Chat Completion Process with LLMs

Aug 5, 2024

Chat Completion Process Using Large Language Models

Overview

  • Familiarity with chat completion process using large language models (LLMs).
  • Focus on OpenAI's LLMs, specifically for creating chatbots.

Ingestion Phase

  • Initial Step: Convert documents (usually PDFs) to text files.
  • Chunking Requirement: If text files exceed context window, they need to be divided into smaller chunks.

Chunking Methodology

  • Existing solutions: Many Python scripts available (by sentence, paragraph, etc.).
  • Developed Methodology: Semantic chunking.

Semantic Chunking

  • Purpose: To embed large PDF documents into a vector store for querying during chat completions.
  • Context Window Limits:
    • OpenAI's DPT 3.5-Turbo: 4096 tokens (~8 pages).
    • GPT-4: 8000 tokens (~16 pages), expanding to 32,000 tokens (~50 pages).
  • Cost Consideration:
    • GPT 4 8k: $0.06 per 1000 tokens.
    • GPT 4 32k: $0.12 per 1000 tokens.
    • GPT 3.5-Turbo: $0.002 per 1000 tokens (preferred for cost-effectiveness).
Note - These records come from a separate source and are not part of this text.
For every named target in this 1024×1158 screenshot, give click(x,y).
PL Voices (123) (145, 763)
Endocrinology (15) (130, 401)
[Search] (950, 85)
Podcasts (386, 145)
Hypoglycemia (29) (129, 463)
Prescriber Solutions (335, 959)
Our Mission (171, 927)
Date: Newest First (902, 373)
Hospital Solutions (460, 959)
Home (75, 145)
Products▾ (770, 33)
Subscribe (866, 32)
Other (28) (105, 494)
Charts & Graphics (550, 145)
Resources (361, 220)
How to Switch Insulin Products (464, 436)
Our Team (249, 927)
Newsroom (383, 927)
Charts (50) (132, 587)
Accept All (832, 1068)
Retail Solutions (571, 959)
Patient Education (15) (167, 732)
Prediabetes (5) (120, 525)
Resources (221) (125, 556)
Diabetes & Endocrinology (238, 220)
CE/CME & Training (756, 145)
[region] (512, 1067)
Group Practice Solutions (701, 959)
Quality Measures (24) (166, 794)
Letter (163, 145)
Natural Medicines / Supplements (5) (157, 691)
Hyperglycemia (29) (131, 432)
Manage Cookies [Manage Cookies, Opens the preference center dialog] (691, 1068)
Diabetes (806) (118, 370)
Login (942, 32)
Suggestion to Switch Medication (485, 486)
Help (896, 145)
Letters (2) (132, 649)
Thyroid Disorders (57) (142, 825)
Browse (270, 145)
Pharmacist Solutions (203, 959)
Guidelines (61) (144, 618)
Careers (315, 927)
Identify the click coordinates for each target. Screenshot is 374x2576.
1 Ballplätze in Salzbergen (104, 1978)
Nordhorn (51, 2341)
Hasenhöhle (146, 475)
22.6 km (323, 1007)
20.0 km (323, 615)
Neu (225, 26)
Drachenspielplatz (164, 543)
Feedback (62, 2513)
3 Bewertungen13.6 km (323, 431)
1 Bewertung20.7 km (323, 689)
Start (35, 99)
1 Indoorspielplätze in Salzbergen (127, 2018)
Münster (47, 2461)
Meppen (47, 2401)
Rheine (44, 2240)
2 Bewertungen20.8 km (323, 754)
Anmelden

Document Types and Structure

  • Working with various document types:
    • Legal contracts, regulatory codes, policy manuals, research papers, news articles, blog posts.
  • Common Hierarchical Structures:
    • Regulatory codes: Title, division, part, chapter, article, section.
    • News articles: Title and subtopics.
    • Legal agreements: Chapter, sub-chapter, articles.

Semantic Schema

  • Goal: Break down documents into basic semantic ideas represented in their hierarchy.
  • Application: Create a question and answer knowledge base for California real estate law.
    • Target users: Individuals studying for the California real estate exam, existing Realtors/Brokers, and legal experts.
    • Resource: California Department of Real Estate website, focusing on real estate law book and reference guide.

Implementation Steps for Semantic Chunking

  1. Determine Semantic Hierarchy of the document.
  2. Identify Base Semantic Element for chunking (e.g., chapter, article).
  3. Export Document to plain text format.
  4. Implement Code to chunk text according to specifications.
    • Challenge: Requires knowledge of text parsing.
    • Previous experience with Perl scripts for marking up regulatory documents.
    • Use regular expressions for coding.

Alternatives and Conclusion

  • Other chunking approaches and existing code available.
  • Presented semantic chunking as a unique and effective method.
  • Excitement about the journey and exploration of this methodology.